Я поглядела ему вслед — хоть умом понимала, что опускаться до базарной свары не стоит, оставалась внутри какая-то неудовлетворенность. Жаль, нельзя силой мысли подножку подставить.
Парень вдруг споткнулся, замахал руками и плюхнулся в снег. Подхватил слетевшую шапку, ругнулся, ойкнул, опасливо глянув на меня, и заторопился прочь.
Я затрясла головой. Не может ведь такого быть, чтобы малолетний хам споткнулся о невидимую веревку, которую я представила у него под ногами! Я даже не поленилась пройти посмотреть, но ничего особенного не обнаружила. Тропинка — пока я бегала туда-сюда, успела утоптать снег. И ровным счетом ничего, обо что можно было бы споткнуться.
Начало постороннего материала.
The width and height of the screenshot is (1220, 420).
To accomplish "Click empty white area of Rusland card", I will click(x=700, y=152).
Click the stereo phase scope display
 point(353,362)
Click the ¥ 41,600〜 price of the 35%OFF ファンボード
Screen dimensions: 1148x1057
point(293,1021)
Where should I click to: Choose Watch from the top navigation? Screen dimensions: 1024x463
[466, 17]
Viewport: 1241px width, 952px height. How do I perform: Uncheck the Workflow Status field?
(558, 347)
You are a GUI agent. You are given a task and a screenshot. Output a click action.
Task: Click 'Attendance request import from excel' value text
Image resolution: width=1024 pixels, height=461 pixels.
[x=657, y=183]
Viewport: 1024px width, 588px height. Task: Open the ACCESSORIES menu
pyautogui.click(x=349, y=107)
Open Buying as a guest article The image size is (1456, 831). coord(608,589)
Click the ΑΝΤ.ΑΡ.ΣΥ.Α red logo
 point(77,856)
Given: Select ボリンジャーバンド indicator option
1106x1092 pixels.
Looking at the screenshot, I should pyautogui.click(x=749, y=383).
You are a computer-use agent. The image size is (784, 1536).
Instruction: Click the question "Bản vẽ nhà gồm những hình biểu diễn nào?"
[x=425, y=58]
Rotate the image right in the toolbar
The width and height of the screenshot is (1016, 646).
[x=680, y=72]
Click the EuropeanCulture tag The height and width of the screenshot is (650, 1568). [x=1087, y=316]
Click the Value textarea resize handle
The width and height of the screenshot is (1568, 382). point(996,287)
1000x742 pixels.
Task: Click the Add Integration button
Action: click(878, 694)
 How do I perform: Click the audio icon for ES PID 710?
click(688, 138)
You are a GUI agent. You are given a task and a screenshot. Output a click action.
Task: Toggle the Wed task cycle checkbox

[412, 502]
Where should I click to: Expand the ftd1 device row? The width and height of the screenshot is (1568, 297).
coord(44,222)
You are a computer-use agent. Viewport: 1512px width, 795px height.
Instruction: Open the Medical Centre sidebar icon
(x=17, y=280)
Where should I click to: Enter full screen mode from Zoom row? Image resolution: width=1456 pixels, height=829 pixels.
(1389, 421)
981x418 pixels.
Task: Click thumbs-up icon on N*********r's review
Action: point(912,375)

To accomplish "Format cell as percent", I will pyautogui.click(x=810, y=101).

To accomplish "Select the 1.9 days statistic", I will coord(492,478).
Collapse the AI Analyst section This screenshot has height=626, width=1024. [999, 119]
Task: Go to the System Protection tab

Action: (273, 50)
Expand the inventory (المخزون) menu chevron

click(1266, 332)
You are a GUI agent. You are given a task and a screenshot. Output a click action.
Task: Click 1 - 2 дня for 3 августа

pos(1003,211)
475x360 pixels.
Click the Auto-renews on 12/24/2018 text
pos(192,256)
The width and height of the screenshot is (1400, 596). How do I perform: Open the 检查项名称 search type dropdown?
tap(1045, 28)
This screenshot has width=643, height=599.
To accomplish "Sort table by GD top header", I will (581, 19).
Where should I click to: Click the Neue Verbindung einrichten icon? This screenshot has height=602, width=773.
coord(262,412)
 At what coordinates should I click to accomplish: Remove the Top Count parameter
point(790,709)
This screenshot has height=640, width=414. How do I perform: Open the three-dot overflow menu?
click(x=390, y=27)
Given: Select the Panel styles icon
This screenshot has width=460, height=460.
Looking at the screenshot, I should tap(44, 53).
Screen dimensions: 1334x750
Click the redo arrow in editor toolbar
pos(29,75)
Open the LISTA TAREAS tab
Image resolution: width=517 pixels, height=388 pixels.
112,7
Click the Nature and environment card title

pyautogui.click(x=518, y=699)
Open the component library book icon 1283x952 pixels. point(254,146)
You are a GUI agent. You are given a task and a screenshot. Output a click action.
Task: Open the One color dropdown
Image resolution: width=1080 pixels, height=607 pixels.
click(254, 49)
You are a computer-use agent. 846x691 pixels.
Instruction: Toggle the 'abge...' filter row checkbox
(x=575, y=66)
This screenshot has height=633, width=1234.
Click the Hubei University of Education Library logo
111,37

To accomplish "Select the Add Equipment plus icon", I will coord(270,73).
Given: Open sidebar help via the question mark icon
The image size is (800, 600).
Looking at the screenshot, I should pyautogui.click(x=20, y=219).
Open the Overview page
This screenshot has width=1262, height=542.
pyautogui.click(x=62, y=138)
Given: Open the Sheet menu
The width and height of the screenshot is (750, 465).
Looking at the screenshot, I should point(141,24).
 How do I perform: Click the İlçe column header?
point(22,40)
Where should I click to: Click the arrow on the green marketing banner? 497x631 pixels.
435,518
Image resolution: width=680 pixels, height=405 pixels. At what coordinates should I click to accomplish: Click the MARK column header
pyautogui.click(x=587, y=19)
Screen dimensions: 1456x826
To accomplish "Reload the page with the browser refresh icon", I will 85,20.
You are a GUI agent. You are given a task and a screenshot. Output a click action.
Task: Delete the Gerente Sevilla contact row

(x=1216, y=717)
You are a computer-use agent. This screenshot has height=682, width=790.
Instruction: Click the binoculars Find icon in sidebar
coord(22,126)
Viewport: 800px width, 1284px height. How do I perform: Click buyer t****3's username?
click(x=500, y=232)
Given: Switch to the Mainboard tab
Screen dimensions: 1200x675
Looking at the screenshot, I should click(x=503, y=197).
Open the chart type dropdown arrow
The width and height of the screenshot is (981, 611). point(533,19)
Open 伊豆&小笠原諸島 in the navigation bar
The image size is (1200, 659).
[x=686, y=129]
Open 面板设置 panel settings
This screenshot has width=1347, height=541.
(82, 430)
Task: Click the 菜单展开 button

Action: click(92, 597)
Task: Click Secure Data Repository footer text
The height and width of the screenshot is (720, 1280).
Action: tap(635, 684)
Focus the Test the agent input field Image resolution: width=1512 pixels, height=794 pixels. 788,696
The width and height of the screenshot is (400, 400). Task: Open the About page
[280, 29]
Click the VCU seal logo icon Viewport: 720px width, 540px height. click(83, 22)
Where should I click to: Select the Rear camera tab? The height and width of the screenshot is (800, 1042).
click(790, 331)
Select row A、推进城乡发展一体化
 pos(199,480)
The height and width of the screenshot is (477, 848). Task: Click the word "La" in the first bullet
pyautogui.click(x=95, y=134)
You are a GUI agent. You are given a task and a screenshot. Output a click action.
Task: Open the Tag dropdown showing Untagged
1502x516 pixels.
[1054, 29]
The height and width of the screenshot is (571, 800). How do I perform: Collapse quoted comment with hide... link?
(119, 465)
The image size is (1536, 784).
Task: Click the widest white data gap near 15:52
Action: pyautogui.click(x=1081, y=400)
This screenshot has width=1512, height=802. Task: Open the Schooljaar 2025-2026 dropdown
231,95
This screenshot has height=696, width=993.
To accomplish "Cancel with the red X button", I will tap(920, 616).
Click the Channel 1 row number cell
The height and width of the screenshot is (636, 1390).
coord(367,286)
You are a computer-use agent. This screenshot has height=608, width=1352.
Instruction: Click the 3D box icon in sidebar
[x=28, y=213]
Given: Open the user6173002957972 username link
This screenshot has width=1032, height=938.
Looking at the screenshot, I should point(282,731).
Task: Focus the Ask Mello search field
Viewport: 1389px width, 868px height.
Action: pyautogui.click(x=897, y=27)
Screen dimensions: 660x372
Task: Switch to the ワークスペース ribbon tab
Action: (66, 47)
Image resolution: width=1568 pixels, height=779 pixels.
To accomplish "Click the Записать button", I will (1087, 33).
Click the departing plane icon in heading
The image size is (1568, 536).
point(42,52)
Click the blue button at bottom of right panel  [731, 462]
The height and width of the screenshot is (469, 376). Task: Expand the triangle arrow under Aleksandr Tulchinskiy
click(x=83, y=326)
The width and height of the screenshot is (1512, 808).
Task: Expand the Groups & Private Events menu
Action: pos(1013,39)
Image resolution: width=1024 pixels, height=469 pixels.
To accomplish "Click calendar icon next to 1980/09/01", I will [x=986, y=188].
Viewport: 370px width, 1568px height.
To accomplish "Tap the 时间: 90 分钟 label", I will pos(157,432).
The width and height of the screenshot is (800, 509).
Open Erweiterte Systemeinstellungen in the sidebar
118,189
Мгновенная карма настигла, решила я. Споткнулся на ровном месте, со всеми случается. И хватит глазеть, дел по горло.
Наконец я оглядела то, что получилось. В плотницкую артель не возьмут, но назначение свое ящик — точнее, тяжелая коробка без дна и крышки — выполнить должен.
— Барыня, я ивовые прутья принесла, как вы велели, — окликнула меня Дуня.
За ее спиной, прихваченная веревкой, висела целая вязанка веток. И, судя по тому, как девушка держала плечо, весила эта вязанка прилично.
— Отлично, — обрадовалась я. — Отнеси в прачечную, там вымой их, но надолго не замачивай. И потом скажи Марье, чтобы помогла тебе счистить кору. Аккуратно соберите ее и разложите на печи сушиться. Как закончите, зовите меня.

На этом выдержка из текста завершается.